Did follow-up tutee inquiries inspire the low prior tutors to review the resources more, and did more frequent resource reviews result in better conceptual learning? Follow-up tutee inquiries inspired the AskMore low prior tutors to review the resource tabs 11.9 times, whereas Traditional low prior tutors reviewed the resources 8.8 times on average while tutoring. However, the t-test revealed no condition difference in resource review count; t(13) = −1.01, p = .33. A qualitative analysis of dialog data disclosed that the low prior tutors in AskMore APLUS tended to review the resources more often to better answer Gabby’s inquiries. Figure 4 shows an example conversation in which an AskMore low prior tutor reviewed the resources while answering follow-up tutee inquiries. The tutor reviewed UNIT OVERVIEW, one of the resources available for tutors in APLUS. Although UNIT OVERVIEW does not contain a direct answer to Gabby’s inquiry, it contains information like “To solve an equation you need to do mathematical transformations until at the end you have “x = a number” The tutor elaborated on this information to come up with a better answer to Gabby’s inquiry.

7 Discussion

Our current data showed an interesting ATI—generating more knowledge-building responses (KBR) in AskMore APLUS facilitated learning conceptual knowledge only for the low prior tutors. Our hypothesis that CTI encouraged low prior tutors to generate more KBR was supported. About 24% of the follow-up tutee inquiries (asked by Gabby) yielded knowledge-building responses (by the tutors).

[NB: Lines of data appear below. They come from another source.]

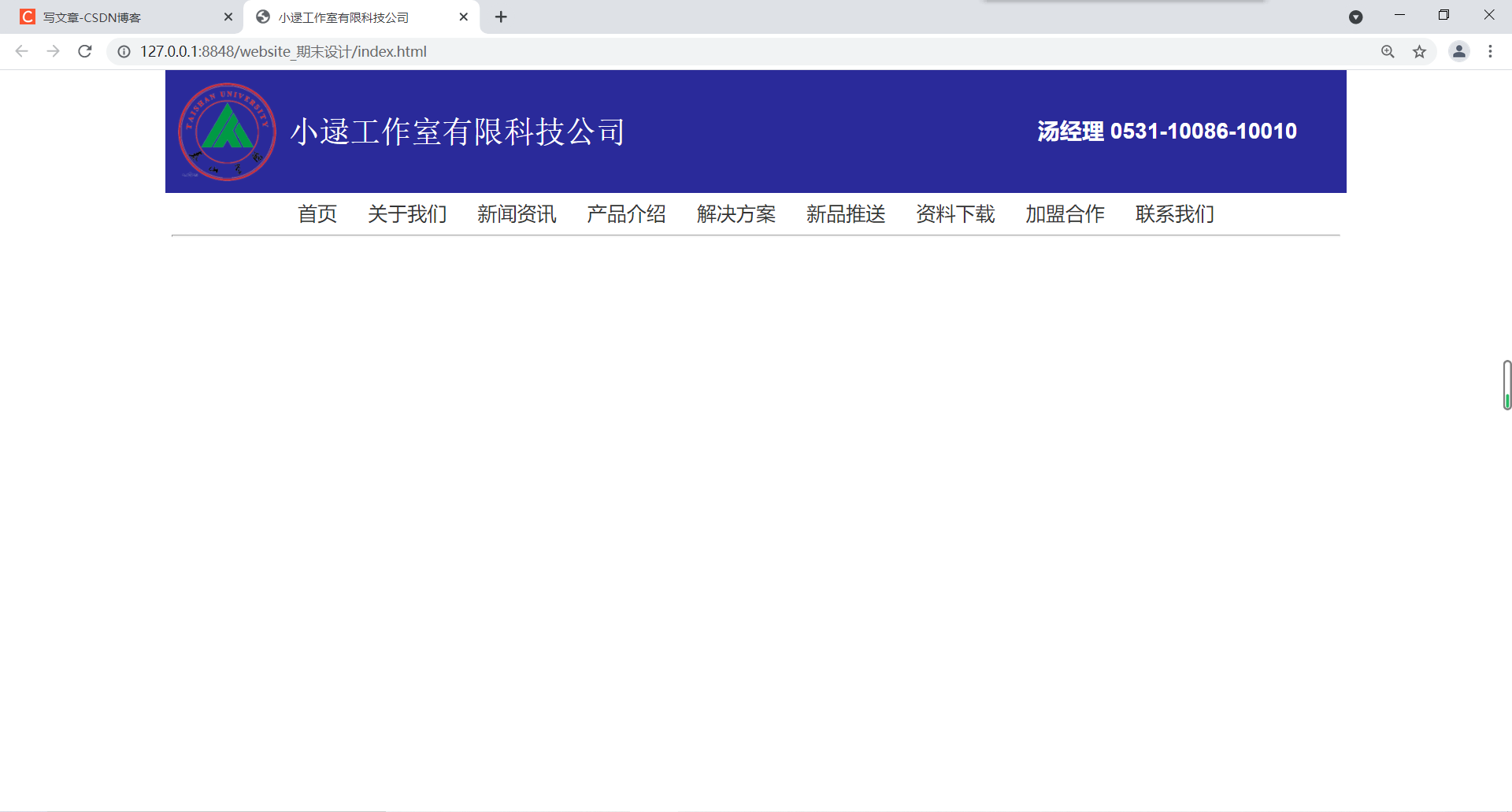Open the browser download status chevron
This screenshot has width=1512, height=812.
click(x=1356, y=17)
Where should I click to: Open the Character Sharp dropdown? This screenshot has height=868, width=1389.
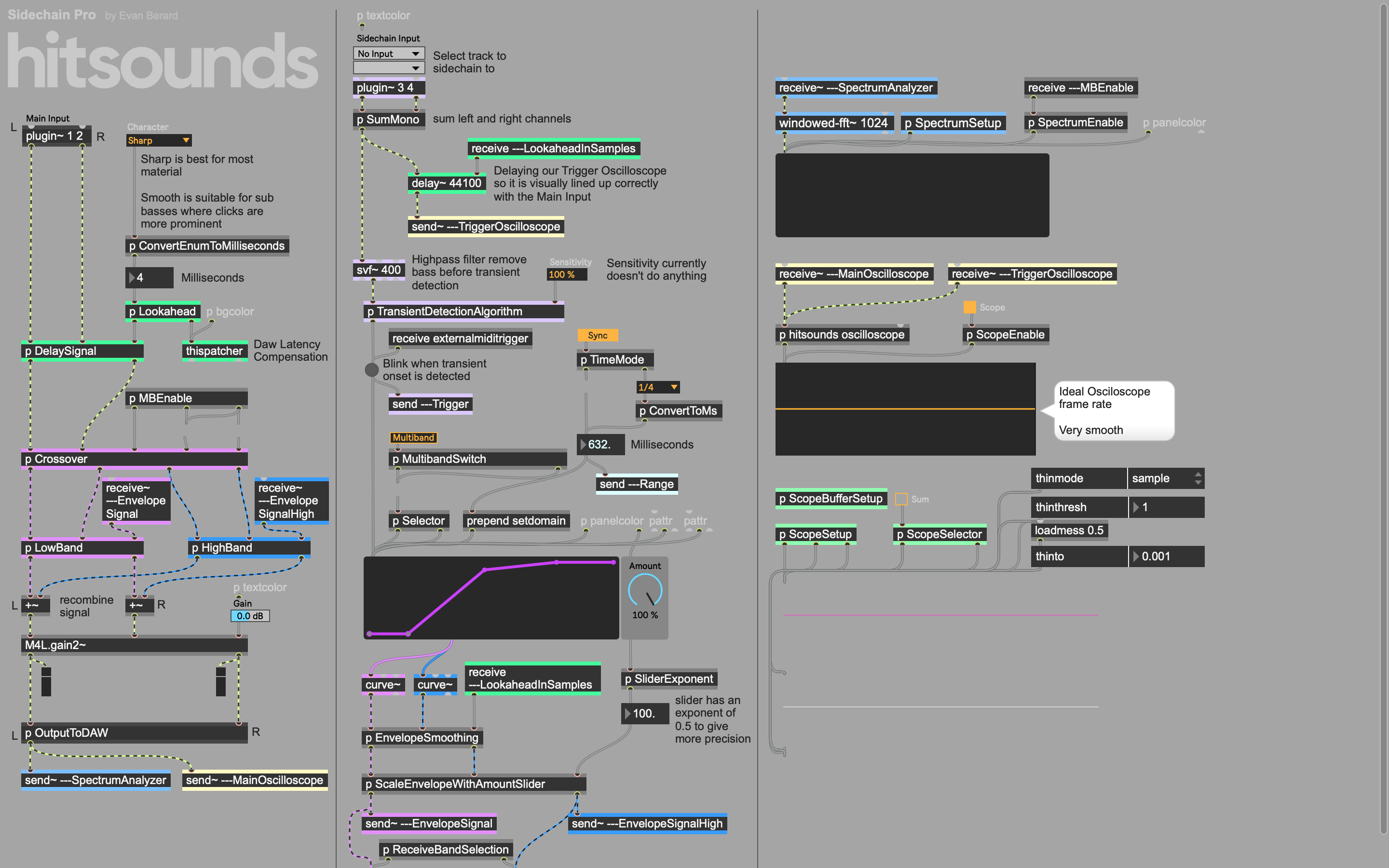click(x=159, y=141)
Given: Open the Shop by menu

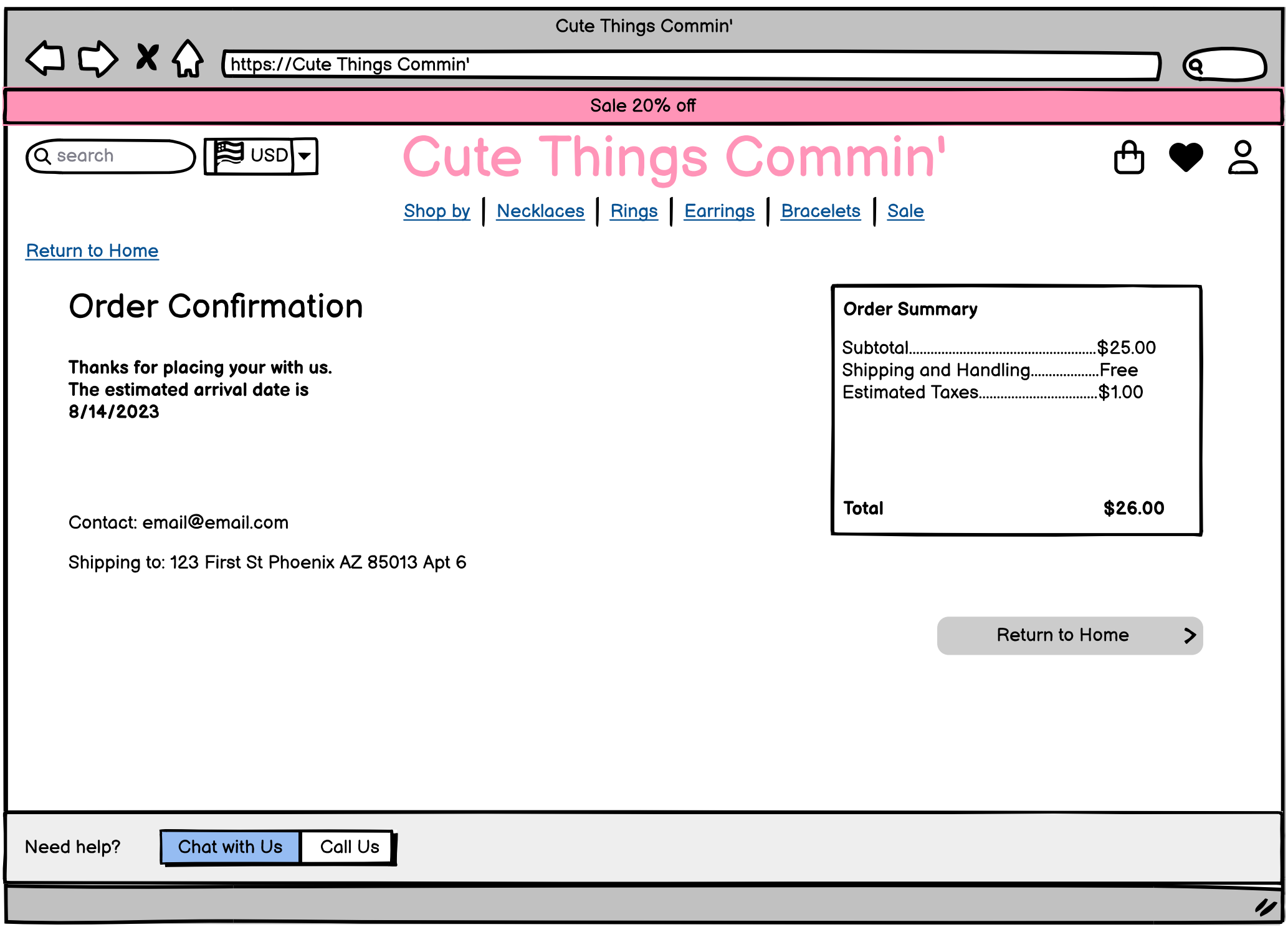Looking at the screenshot, I should [x=436, y=211].
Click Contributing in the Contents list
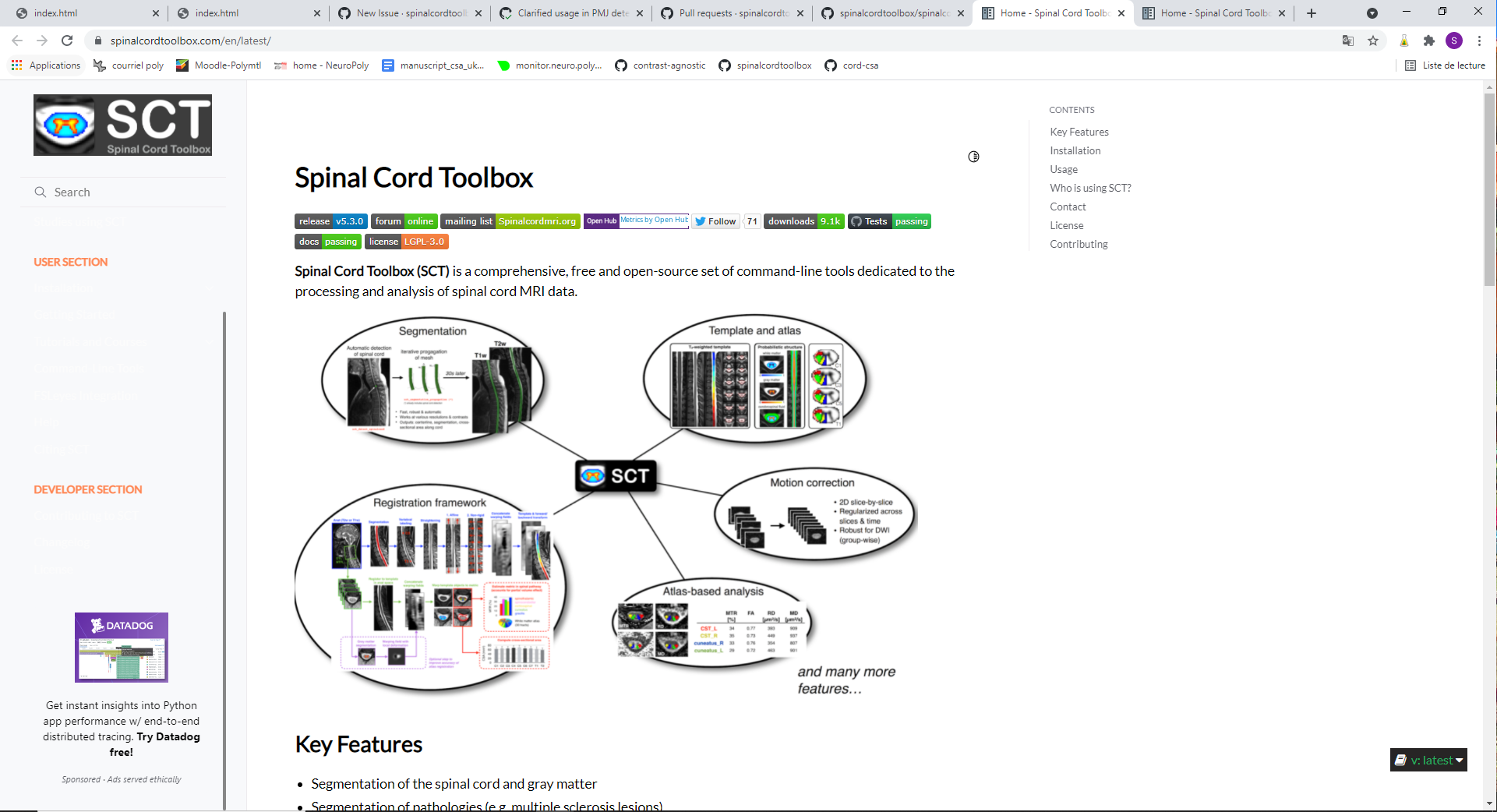 coord(1079,244)
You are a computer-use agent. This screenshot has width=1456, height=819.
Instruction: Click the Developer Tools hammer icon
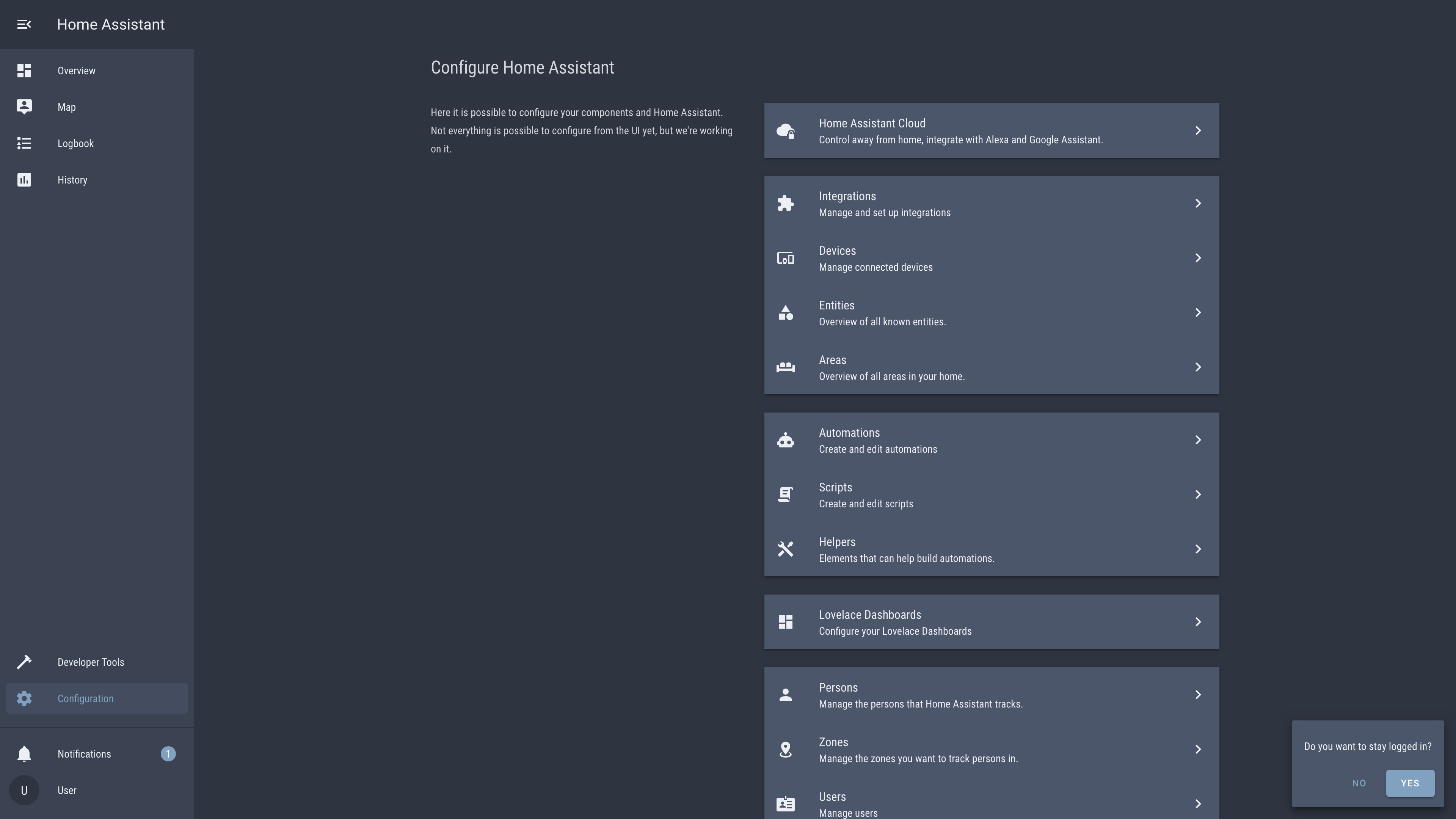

Our data also revealed that conceptual learning is highly correlated with reviewing the resources in the application. We further hypothesized that CTI inspired the low prior tutors to review the resources more often, which is another reason for the ATI we found. This hypothesis was not supported. However, conversational data showed low prior tutors frequently reviewed the resources to come up with a better answer to the follow-up tutee inquiry.

Fig. 4.
figure 4

Example of reviewing resources after follow-up tutee inquiries

All these findings apply to the low prior tutors only. The number of KBR did not have a notable impact on the high prior tutors’ learning. We hypothesize that different types of KBR (Table 1) have different contributions to learning. The current data do not allow us to conduct rigorous analysis on this hypothesis due to the limited number of participants. We aim to investigate this hypothesis at length in our future work.

8 Conclusion

We found that Constructive Tutee Inquiry (CTI) helped low prior students provide more knowledge-building responses (KBR) by prompting them to elaborate the confusing explanations and motivating them to commit sense-making reflections. The data also showed that the KBR further facilitated learning conceptual knowledge. Understanding how CTI could assist in procedural skills learning is within the scope of our future work. Our focus of interest also goes to the high prior students who did not get the advantage of CTI as effectively as the low prior students. We believe that learning by teaching, with the advanced teachable agent technology, can offer rich learning opportunities to diverse students. Understanding how KBR types affect tutor learning differently would allow us to investigate how to make the CTI more effective.